Après stabilisation de l’hormonothérapie, si elles le désirent, les personnes sont accompagnées vers la chirurgie. « Toutes ne se font pas opérer, souligne l’endocrinologue. Il n’y a pas de timing imposé, pas de règles strictes. Le rôle de l’équipe pluridisciplinaire est surtout d’informer et d’être à l’écoute de leurs besoins ». Certaines femmes peuvent être satisfaites de la croissance mammaire stimulée par les œstrogènes, quand d’autres veulent une intervention assez rapidement. « La croissance et les tensions mammaires peuvent durer jusqu’à deux ans, on prévient donc les femmes de ce risque si elles désirent se faire opérer plus précocement », indique-t-elle.

Chez les hommes, la temporalité est différente. Au bout de six mois, les règles ont le plus souvent disparu.
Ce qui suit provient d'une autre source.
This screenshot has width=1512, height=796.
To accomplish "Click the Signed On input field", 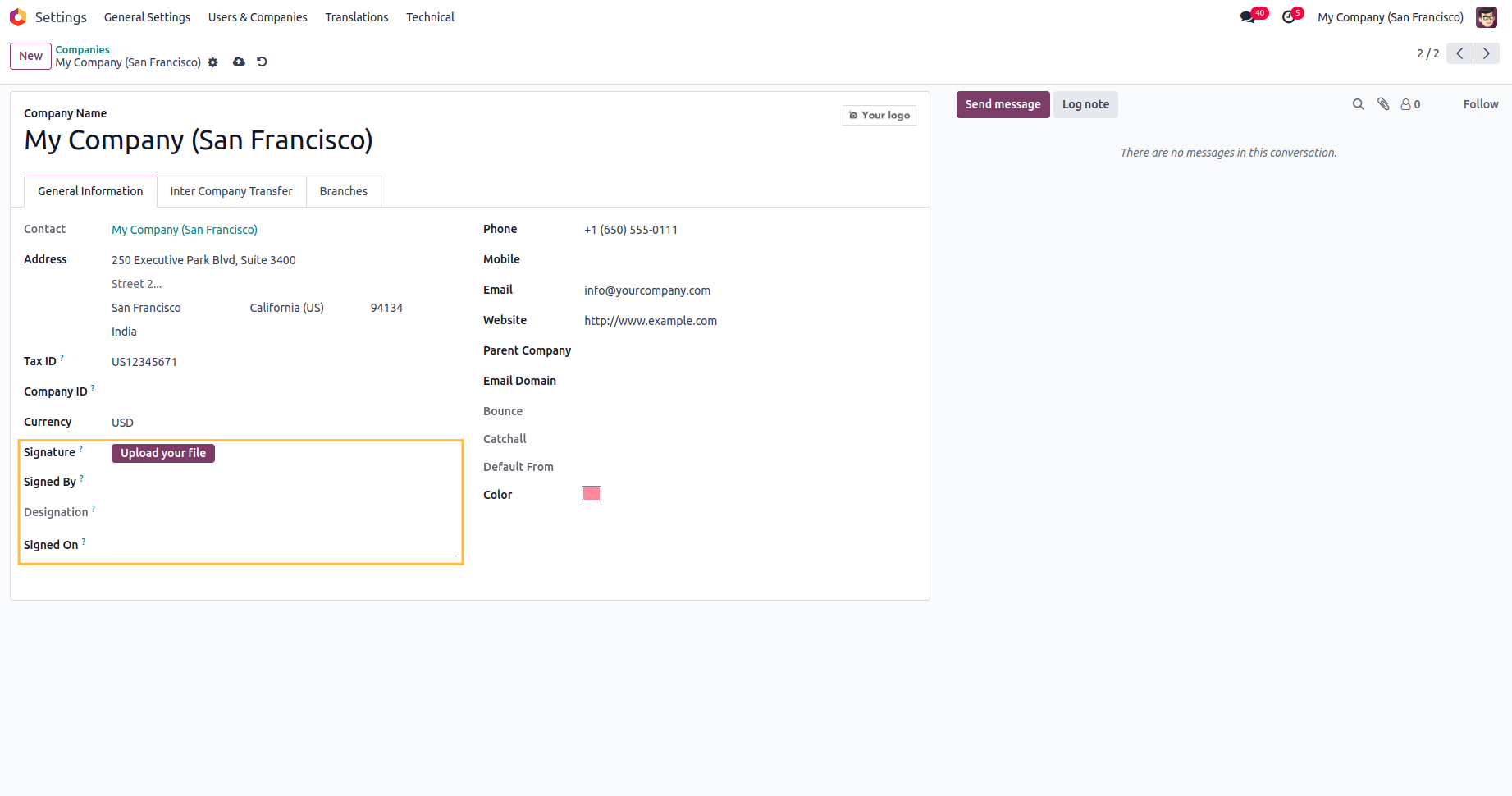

L’apparence et la voix se masculinisent, même si la pilosité peut se développer jusqu’à plusieurs années après le début du traitement. « Certains prennent des microprogestatifs au tout début du traitement pour éviter d’avoir des règles », précise la Dr Albarel. Chez les hommes, l’intervention chirurgicale la plus attendue est la mastectomie. La prise en charge chirurgicale est le plus souvent organisée dès la première année. Les chirurgies pelviennes (hystérectomie, annexectomie) puis la phalloplastie interviennent plus tard. « La phalloplastie est une intervention lourde, avec de longues listes d’attente en France car très peu de chirurgiens la pratiquent », poursuit l’endocrinologue.
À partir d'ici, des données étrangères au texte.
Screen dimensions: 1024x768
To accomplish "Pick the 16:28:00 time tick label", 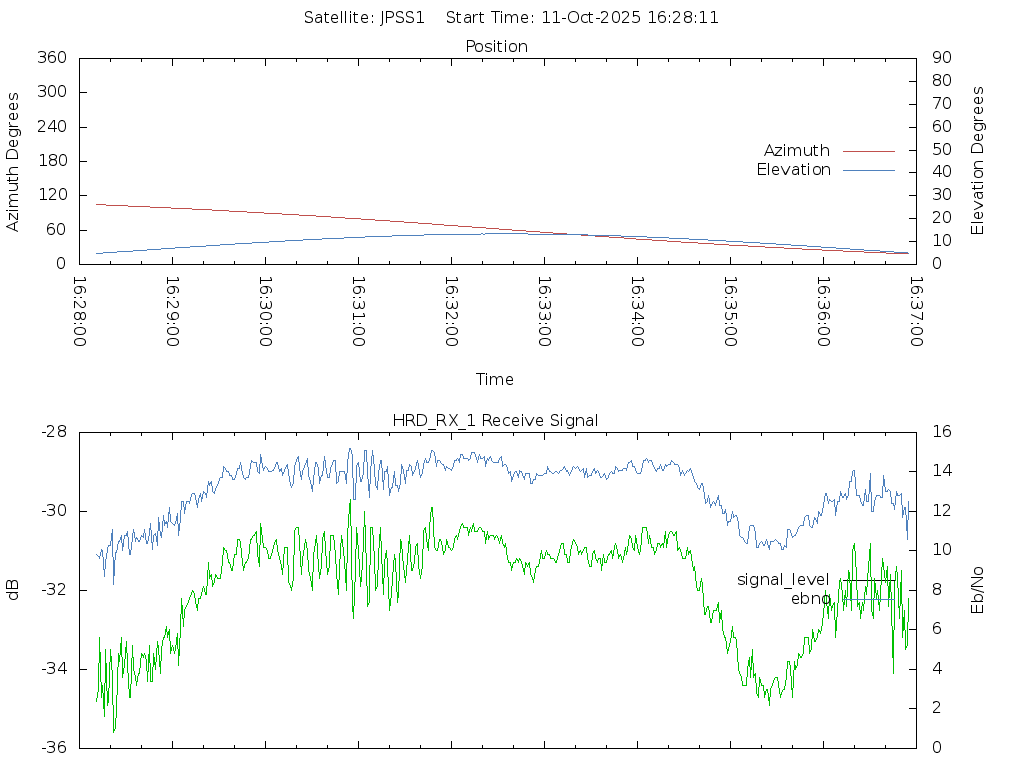I will (80, 312).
À long terme, le suivi clinicobiologique s’espace progressivement. D’une consultation tous les trois ou quatre mois, les patients passent graduellement à un suivi annuel, avec si possible un relais en ville. Mais les professionnels ne sont pas toujours formés. « Des endocrinologues non spécialisés nous sollicitent régulièrement. Les former est essentiel pour optimiser la prise en charge et la constitution d’un réseau ville-hôpital », estime la Dr Albarel. Cette articulation entre ville et hôpital est un des axes que travaille la HAS pour améliorer les parcours de transition. Sa note de cadrage précise que les travaux visent notamment à « statuer sur la place de la médecine de ville dans le parcours de soins et ses modalités (notamment place de l’hormonothérapie) ».